Ich habe also folgende Sorten:
sehr früh: Annabelle, Solist, Roter Erstling, Belle de Fontenay, Finca, Rosara und Altesse
früh: Cilena, Sarpo Una, Sieglinde, Goldmarie, Kaiserkrone
mittel: Adretta, Agria, Blaue Anneliese, Setana, Centifolia, Blaue St Galler, Cheyenne, Deire, Eigenheimer
spät: Arran Victory, Golden Wonder, Cara, Heiderot, Sarpo Axona, Sarpo Mira, Goldsegen, Prof. Wohltmann, Voran
Man sieht, für alle möglihen Kartoffelgerichte sind wieder passende Sorten dabei. :nyam:

Weißrübchen
Beiträge: 869
Registriert: Montag 3. Februar 2020, 21:48

Re: Tipps zum Kartoffelanbau

#49

Beitrag von Weißrübchen »

Gänseblümchen: Hattest Du die Sarpo-Sorten schon mal?
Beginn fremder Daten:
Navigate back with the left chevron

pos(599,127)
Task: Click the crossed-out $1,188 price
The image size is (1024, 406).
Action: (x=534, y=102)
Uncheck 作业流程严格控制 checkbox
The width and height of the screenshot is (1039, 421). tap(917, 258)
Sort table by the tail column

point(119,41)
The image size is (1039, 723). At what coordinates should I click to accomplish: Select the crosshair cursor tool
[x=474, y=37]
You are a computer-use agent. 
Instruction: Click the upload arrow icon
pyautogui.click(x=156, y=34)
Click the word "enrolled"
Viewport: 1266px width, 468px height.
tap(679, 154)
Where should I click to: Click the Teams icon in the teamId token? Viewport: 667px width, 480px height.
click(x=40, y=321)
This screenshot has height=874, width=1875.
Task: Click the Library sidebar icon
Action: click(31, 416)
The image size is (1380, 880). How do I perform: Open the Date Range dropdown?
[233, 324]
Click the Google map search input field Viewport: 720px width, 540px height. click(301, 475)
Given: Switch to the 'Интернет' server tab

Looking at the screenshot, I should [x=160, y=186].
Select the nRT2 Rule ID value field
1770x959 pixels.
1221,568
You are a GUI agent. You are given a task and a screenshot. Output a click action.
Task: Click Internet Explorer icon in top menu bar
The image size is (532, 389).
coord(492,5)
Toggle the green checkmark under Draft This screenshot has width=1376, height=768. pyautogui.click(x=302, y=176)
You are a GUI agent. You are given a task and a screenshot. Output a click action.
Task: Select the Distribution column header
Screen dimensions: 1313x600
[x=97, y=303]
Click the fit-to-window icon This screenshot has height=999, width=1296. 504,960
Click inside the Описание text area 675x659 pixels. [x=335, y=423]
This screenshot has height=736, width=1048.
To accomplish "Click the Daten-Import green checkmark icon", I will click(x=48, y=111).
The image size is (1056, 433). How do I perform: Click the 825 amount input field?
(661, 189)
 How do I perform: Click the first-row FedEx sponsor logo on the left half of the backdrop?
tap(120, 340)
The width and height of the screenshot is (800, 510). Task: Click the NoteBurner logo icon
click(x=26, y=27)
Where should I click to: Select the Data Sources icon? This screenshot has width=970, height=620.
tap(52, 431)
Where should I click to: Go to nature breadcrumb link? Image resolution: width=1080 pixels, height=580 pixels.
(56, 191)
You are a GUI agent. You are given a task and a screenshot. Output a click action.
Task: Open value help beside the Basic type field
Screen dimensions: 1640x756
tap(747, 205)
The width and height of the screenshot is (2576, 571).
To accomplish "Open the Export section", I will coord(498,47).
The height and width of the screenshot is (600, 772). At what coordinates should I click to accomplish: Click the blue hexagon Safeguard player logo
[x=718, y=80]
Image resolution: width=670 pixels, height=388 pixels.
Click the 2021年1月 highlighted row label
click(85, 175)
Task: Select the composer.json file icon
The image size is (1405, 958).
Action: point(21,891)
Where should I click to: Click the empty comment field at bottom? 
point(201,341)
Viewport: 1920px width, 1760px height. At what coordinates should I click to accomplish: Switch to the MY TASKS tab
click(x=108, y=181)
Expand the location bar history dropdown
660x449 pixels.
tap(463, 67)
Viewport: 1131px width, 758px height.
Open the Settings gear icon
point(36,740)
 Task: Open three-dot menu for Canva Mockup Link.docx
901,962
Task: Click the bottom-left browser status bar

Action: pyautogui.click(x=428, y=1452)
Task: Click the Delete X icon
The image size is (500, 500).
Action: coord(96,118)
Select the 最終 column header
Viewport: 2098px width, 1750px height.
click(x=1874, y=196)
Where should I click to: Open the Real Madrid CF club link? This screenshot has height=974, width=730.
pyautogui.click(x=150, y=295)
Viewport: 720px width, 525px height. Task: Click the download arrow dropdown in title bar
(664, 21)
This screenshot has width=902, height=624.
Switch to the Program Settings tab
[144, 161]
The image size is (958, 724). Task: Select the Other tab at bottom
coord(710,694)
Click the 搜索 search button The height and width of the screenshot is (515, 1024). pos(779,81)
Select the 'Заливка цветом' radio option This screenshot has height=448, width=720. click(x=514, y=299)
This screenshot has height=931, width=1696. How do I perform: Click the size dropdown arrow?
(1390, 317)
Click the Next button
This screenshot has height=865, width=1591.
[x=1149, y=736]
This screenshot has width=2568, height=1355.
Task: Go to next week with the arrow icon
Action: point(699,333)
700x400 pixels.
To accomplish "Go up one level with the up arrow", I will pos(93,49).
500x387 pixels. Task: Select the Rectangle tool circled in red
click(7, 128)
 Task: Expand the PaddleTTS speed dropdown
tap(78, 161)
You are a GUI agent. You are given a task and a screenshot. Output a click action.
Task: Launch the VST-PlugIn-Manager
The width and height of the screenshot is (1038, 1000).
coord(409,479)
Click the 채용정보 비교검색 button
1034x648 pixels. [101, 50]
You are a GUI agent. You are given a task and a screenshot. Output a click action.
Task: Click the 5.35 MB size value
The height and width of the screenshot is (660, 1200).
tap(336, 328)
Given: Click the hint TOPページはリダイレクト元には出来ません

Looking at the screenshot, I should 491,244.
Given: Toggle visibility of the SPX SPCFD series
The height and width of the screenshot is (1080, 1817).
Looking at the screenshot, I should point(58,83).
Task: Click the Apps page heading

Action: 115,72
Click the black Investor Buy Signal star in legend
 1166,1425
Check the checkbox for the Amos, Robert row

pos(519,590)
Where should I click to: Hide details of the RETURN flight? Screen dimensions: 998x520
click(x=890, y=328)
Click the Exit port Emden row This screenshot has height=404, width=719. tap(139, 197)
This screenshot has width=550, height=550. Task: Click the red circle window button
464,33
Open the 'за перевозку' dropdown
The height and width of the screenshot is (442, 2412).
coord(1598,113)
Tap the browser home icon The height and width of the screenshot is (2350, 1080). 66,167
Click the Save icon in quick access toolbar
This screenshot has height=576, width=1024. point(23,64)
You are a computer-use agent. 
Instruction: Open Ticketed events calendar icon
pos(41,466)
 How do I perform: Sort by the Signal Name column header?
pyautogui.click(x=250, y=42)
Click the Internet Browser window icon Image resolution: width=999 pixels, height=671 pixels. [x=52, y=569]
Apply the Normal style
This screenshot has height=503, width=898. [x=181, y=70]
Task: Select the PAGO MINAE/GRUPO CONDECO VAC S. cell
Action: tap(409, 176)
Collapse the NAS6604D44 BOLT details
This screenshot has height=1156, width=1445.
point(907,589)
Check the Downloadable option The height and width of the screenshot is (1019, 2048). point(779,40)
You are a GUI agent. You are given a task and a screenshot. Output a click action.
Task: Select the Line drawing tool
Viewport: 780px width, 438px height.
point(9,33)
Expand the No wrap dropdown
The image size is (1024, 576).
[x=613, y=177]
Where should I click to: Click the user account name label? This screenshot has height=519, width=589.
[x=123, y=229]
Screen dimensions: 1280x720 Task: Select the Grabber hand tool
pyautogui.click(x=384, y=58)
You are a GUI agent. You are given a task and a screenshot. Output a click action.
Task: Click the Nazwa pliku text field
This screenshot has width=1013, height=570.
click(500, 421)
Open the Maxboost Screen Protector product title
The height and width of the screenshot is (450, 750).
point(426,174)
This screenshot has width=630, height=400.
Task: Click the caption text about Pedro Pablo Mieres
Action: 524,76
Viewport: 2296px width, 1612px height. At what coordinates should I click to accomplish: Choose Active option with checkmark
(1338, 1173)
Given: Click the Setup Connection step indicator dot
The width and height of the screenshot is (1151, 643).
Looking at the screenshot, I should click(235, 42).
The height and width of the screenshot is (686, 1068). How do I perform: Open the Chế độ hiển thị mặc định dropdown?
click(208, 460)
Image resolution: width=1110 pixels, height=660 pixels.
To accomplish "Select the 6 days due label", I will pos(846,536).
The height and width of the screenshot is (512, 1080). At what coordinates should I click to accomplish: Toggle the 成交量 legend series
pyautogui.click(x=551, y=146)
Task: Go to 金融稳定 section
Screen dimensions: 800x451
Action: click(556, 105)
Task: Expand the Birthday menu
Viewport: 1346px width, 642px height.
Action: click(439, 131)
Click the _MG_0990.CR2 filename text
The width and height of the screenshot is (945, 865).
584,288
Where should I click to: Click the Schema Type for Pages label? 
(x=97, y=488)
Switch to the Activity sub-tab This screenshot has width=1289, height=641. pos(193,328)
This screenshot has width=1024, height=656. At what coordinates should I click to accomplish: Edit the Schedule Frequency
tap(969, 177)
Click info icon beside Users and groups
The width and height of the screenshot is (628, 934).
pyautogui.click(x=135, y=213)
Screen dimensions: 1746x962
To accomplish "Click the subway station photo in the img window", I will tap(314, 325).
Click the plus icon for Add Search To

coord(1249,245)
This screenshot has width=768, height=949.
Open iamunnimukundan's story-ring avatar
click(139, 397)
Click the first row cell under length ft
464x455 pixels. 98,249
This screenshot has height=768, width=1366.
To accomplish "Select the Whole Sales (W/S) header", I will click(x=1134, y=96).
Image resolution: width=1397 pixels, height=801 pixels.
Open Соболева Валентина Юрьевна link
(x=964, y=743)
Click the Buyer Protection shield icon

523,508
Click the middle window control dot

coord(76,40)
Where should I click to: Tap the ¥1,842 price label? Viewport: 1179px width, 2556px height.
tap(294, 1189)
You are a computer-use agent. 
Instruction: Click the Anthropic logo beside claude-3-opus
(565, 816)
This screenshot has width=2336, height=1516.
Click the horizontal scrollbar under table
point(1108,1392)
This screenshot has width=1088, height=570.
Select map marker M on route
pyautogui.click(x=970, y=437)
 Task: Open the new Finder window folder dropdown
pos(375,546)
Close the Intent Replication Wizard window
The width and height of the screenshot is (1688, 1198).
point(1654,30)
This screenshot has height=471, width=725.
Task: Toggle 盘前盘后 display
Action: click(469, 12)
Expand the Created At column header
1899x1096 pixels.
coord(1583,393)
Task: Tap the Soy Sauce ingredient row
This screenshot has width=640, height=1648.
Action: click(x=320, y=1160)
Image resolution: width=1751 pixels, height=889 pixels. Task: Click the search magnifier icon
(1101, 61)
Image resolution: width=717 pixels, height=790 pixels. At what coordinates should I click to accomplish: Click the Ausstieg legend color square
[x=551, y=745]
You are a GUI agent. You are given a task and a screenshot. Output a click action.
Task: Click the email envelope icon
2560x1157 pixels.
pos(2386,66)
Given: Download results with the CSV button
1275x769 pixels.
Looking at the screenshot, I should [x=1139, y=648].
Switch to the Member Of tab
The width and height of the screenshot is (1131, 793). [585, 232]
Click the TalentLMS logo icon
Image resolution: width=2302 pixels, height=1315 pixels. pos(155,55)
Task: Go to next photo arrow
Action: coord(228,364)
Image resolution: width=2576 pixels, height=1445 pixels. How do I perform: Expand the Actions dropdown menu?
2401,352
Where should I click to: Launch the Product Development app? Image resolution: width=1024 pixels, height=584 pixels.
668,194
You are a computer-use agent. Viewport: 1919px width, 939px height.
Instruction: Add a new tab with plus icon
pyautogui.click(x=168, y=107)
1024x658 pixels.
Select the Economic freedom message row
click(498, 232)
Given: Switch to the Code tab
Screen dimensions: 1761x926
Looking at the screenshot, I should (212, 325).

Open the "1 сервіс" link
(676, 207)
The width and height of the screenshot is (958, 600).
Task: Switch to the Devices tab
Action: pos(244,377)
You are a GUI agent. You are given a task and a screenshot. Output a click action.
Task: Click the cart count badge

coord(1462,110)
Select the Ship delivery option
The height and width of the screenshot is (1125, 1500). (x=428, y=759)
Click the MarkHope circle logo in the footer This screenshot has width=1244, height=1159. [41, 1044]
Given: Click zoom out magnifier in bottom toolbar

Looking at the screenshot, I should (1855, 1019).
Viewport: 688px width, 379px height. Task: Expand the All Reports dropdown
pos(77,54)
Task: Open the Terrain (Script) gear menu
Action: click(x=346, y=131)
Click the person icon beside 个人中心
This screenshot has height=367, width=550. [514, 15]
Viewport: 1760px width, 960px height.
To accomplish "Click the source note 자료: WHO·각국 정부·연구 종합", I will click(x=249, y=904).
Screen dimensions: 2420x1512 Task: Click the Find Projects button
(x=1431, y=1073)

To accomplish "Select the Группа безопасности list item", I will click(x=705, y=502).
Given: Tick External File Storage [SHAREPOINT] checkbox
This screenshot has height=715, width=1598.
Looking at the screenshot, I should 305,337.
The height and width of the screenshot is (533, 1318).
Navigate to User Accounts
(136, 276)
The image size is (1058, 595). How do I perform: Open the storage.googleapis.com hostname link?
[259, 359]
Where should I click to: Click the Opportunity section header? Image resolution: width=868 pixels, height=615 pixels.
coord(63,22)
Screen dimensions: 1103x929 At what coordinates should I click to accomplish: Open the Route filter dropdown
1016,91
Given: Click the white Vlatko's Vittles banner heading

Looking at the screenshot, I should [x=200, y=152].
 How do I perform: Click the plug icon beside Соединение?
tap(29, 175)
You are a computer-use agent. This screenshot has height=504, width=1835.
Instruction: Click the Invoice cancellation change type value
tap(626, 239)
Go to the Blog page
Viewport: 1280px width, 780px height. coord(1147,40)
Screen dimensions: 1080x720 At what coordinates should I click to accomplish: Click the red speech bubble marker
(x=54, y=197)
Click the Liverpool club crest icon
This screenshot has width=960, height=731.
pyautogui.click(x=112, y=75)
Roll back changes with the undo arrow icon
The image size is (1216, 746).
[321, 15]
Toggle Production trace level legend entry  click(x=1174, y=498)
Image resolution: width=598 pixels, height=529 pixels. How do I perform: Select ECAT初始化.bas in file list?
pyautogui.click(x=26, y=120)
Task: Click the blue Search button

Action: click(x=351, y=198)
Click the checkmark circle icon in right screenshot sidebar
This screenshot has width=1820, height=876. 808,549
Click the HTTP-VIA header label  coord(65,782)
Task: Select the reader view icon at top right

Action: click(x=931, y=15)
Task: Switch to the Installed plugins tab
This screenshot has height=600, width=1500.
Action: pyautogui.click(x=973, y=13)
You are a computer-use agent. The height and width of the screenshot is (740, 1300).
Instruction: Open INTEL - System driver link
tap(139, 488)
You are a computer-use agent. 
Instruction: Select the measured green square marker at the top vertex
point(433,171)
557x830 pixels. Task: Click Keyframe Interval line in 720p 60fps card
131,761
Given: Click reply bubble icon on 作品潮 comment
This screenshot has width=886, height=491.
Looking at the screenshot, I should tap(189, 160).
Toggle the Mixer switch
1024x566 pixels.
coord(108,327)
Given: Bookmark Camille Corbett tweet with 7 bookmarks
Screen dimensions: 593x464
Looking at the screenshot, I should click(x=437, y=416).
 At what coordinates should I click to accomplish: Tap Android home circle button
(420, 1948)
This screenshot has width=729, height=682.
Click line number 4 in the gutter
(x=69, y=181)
Von der Sarpo Mira hatte mir mal Jemand welche mitgebracht. Das waren Riesen-Kartoffeln, die auch ganz gut geschmeckt haben.
Kannst Du zu den anderen Sarpo-Sorten etwas sagen vom Geschmack her?
Wie unterscheiden die sich?

Gänseblümchen
Beiträge: 194
Registriert: Dienstag 25. Februar 2020, 16:24

Re: Tipps zum Kartoffelanbau

#50

Beitrag von Gänseblümchen »

Ich kenne bisher auch nur die Sarpo Mira und war damit sehr zufrieden. Die anderen Sorten pobiere ich dieses Jahr dann mal aus. Von der Beschreibung beim Hobbybäckerversand klangen die recht vielversprechend. Da ich bei späten Sorten öfters mal mit Braunfäule hatte, probiere ich die gerne mal aus. Sarpo Una ist zwar früh aber soll ebenfalls sehr gut sein. Ich werde dann berichten.